The Science of Grammar
The title of Richard Grant White’s June 1871 Galaxy article—“Words and Their Uses: The Author’s Humble Apology for Having Written His Book”—must have startled his regular readers. A quick scan of the first paragraph, however, would have reassured them. The “apology” was actually a determined defense of his work. White seldom needed to take such a step. As he explains in the article, his book has provoked much “intelligent and decided” discussion, nearly all of it positive. A glaring exception has recently come to his notice—a series of hostile articles that appeared in the Yale College Courant from November 19, 1870, through January 28, 1871.

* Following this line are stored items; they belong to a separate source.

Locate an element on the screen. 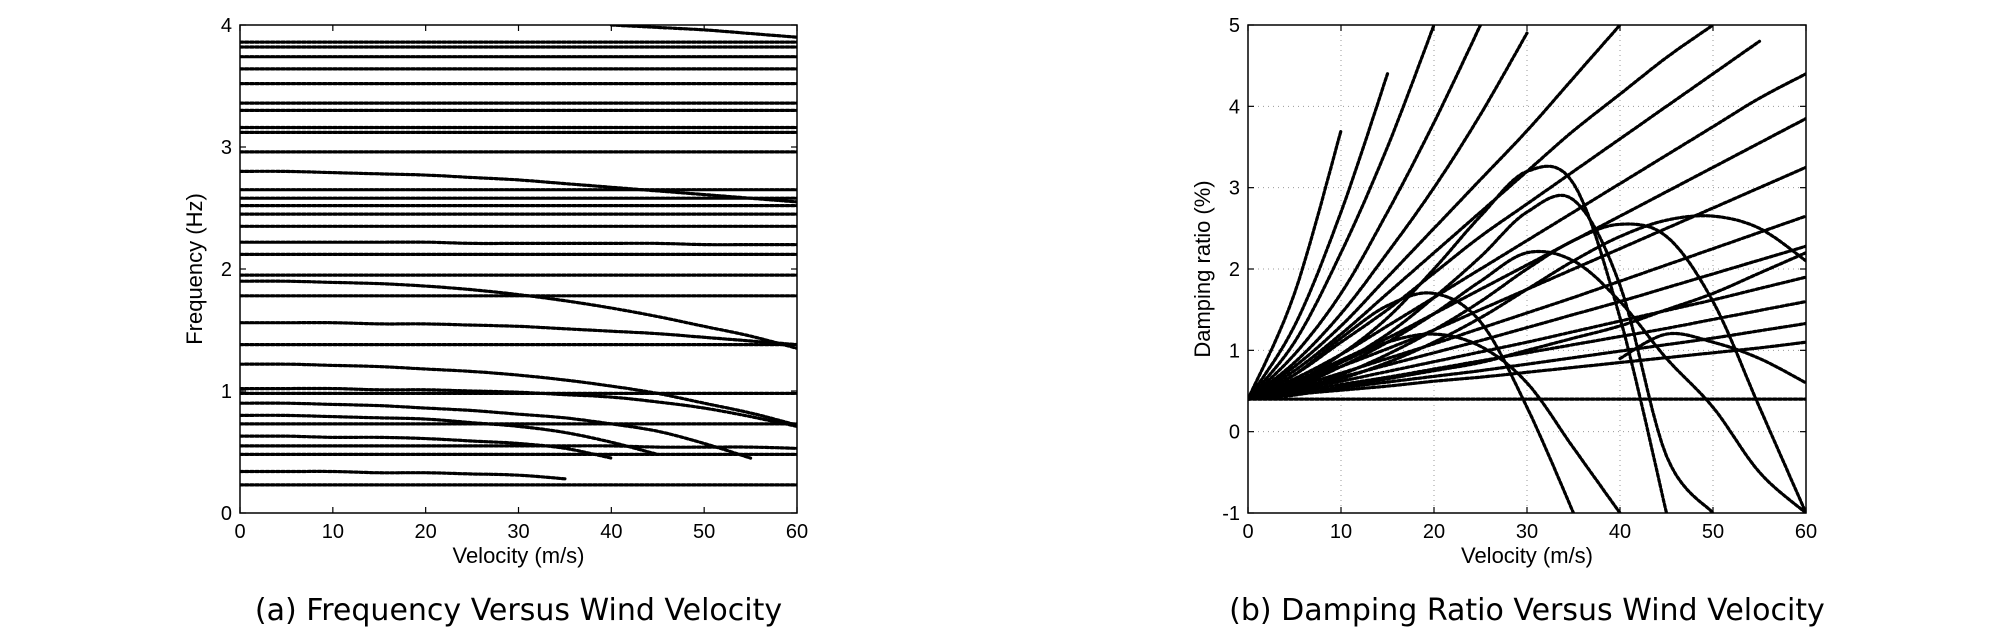 The width and height of the screenshot is (2008, 639). damping-x-tick-label: 40 is located at coordinates (1620, 532).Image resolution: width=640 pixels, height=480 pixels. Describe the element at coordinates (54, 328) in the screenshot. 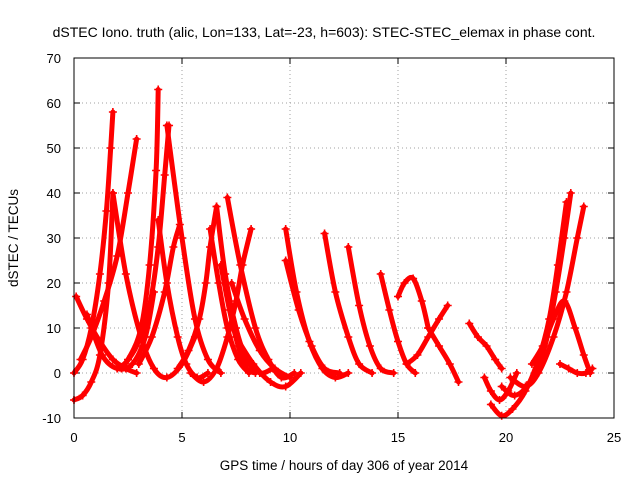

I see `y-tick-label: 10` at that location.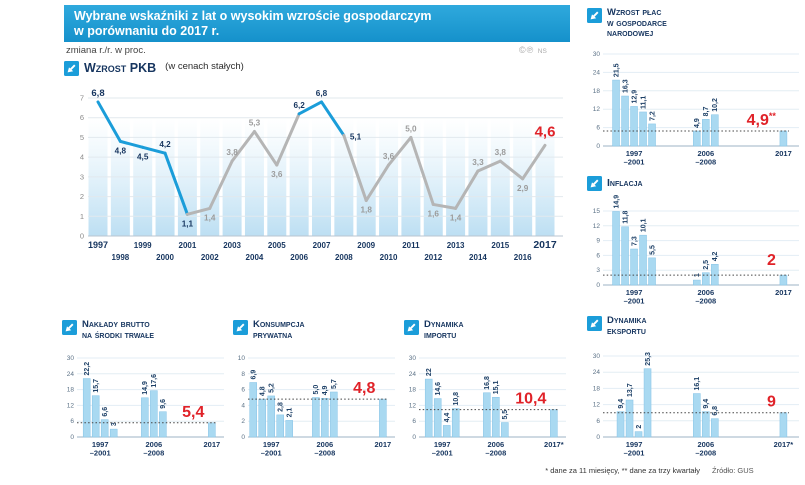  I want to click on wage-chart-title: Wzrost płac w gospodarce narodowej, so click(627, 24).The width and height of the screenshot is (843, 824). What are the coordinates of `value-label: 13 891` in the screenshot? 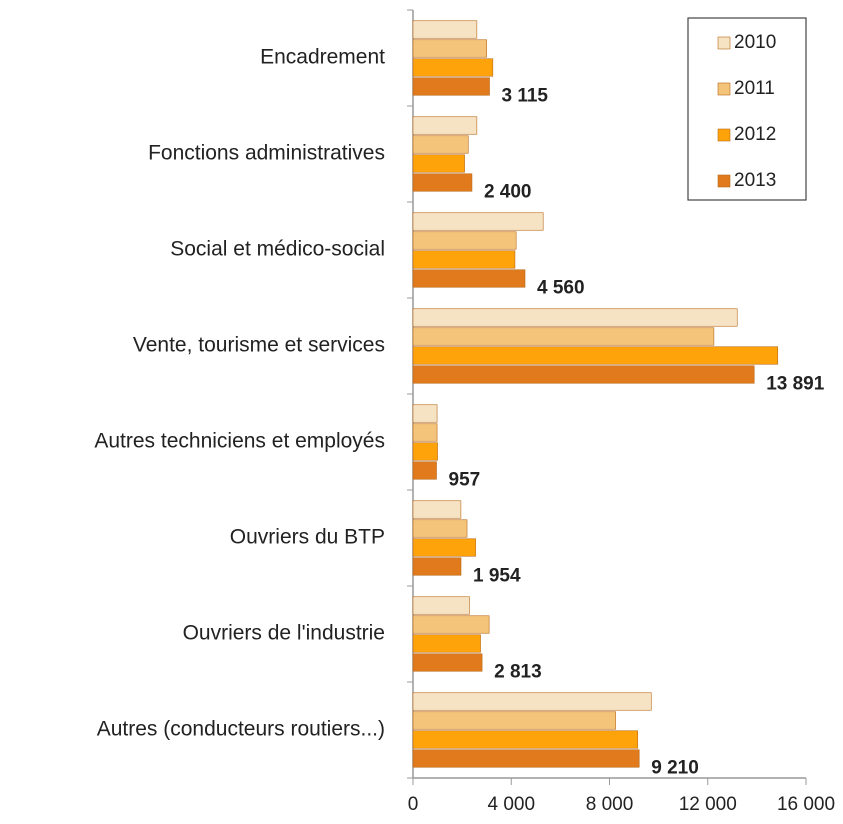 It's located at (796, 384).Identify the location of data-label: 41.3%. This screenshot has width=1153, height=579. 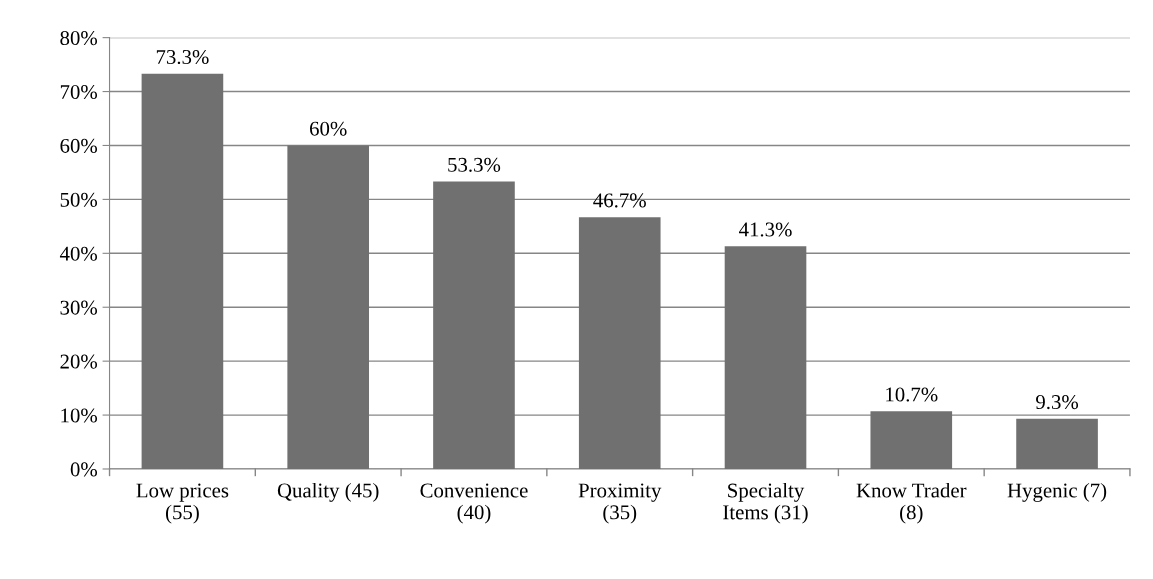
(766, 230).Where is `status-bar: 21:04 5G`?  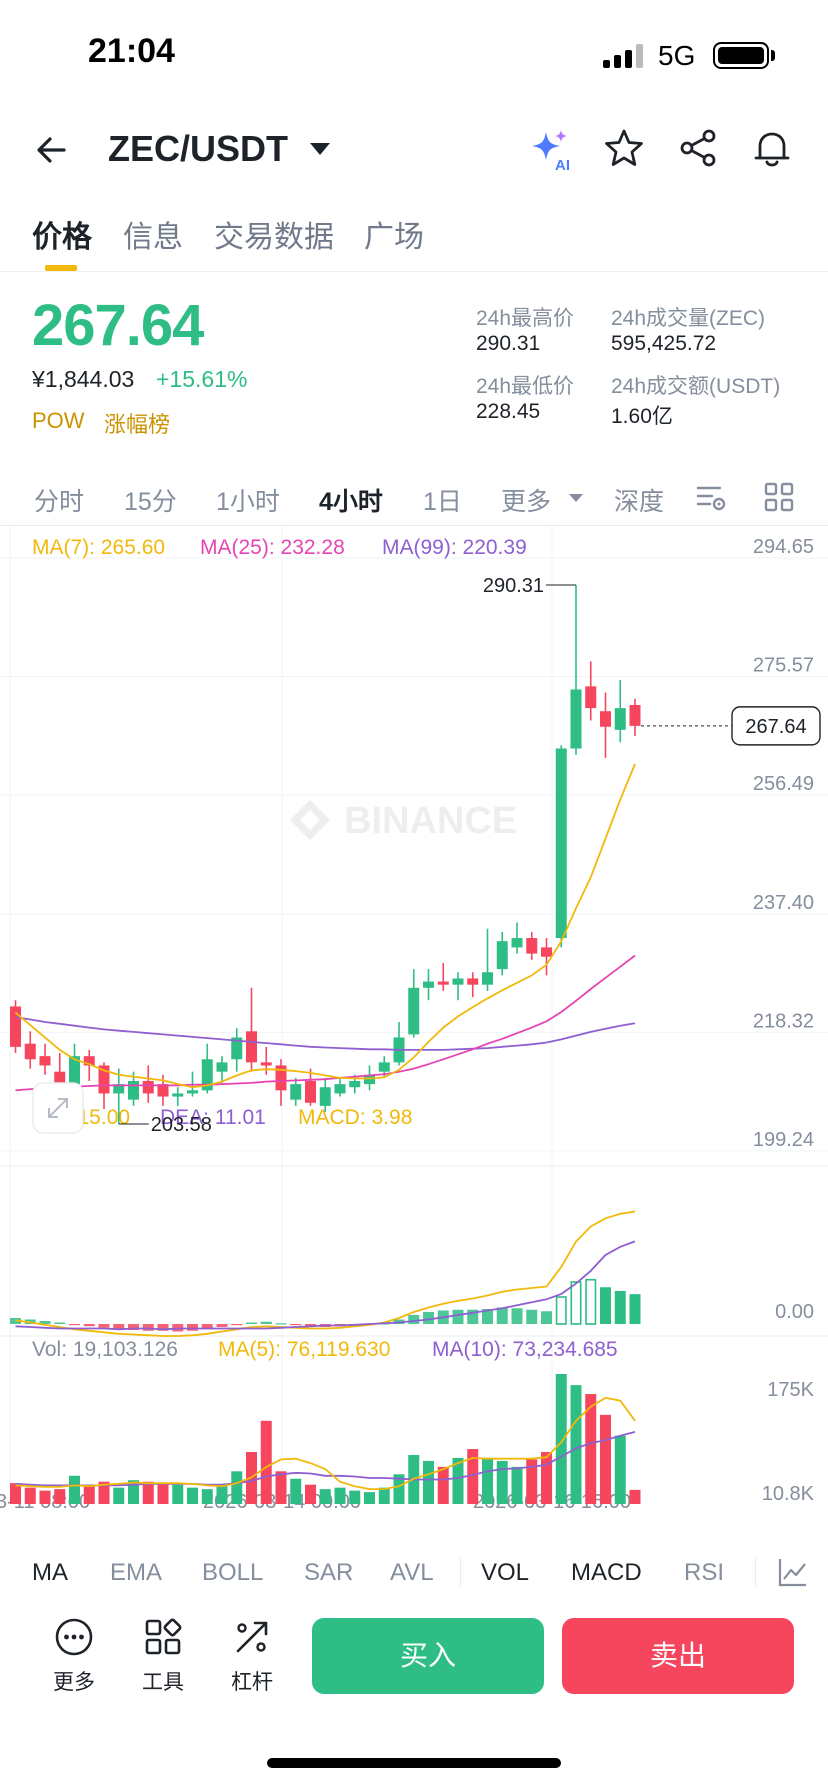 status-bar: 21:04 5G is located at coordinates (414, 55).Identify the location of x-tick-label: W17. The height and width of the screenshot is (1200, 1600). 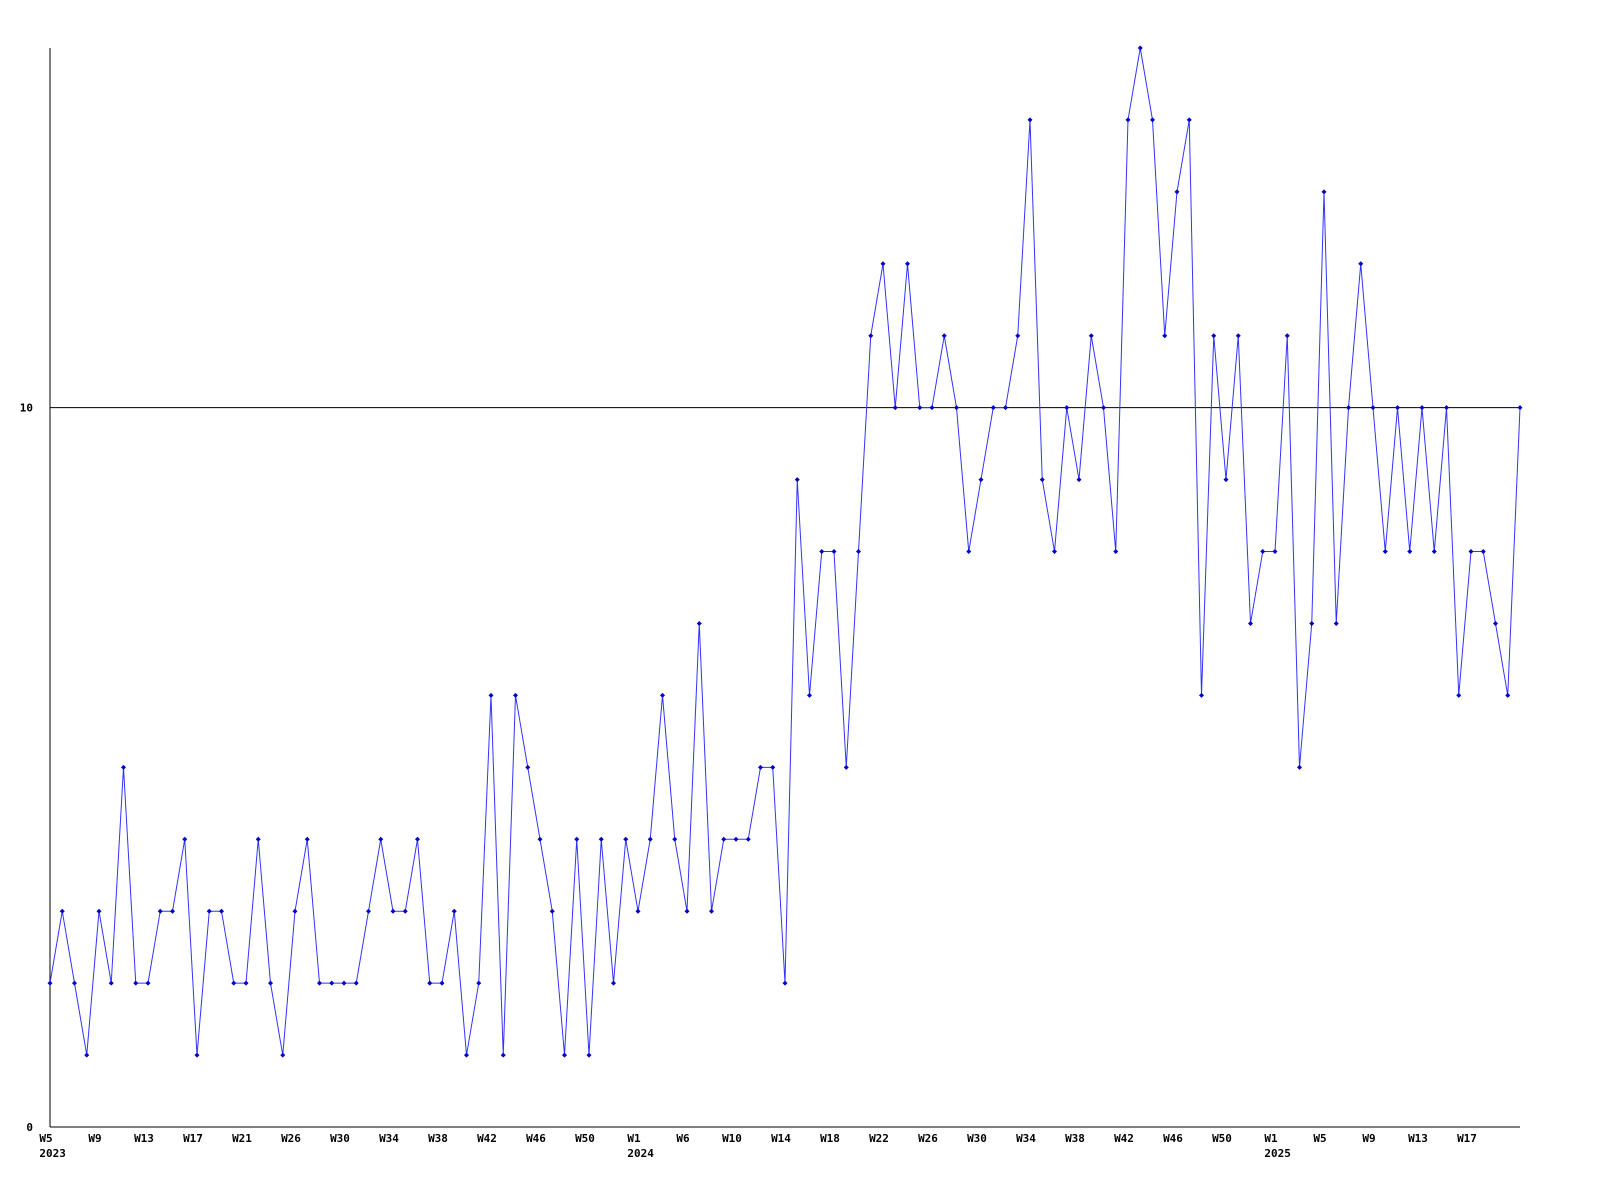
(1467, 1138).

The articles were signed “X,” but White knew they were written by a Yale professor named Thomas Lounsbury, with substantial input from his colleague William Dwight Whitney. With mock humility, White tells his Galaxy readers that he takes it as a great compliment that “two of that famous faculty felt that it was prudent for them to unite their forces for the demolition of the work of a poor dabbler … like me.”1
“Demolition” is a strong word, but it’s not an exaggeration. The professors had not merely given White’s book a poor review. They had spent ten weeks and several thousand words blasting away at it. (Why Lounsbury and Whitney chose to use a pseudonym for their articles is unclear. Signing controversial commentary with a false name—usually Roman or Greek—was common practice earlier in the century, but unusual by the 1870s.)
The College Courant articles opened a new front in America’s ongoing usage war. Grammarians in the late eighteenth and early nineteenth centuries, whatever their differences, agreed on their basic goals. While they might quibble over details—and radicals like Webster and Fowle might reject certain traditional rules and labels—they all believed that an ideal of elegant English existed and could be captured in the right kind of grammar book. In the end, they all produced familiar-looking volumes that combined precedent with their own judgment and taste.
The Courant authors viewed grammar from a far different vantage point. Unlike earlier generations of usage warriors, they were not schoolteachers or popular writers. They were scholars of language. Lounsbury was a professor of English literature with a comprehensive knowledge of early English and Whitney was a professor in the new field of philology—the systematic study of language. Lounsbury and Whitney’s approach to grammar and usage was one of scientific inquiry. They didn’t believe that personal taste had any place in grammar discussions.
The professors were not against grammar teaching—several years after the Courant articles appeared Whitney himself would author a grammar book—but they believed in researching the history and development of words and phrases before making pronouncements on their use. White relied on reason and his own preferences to decide what was correct. He passed judgment on usage standards, while Lounsbury and Whitney explored actual use.
The clash between the verbal critic and the professors drew the battle lines for a fight over the nature of grammar that’s still going strong.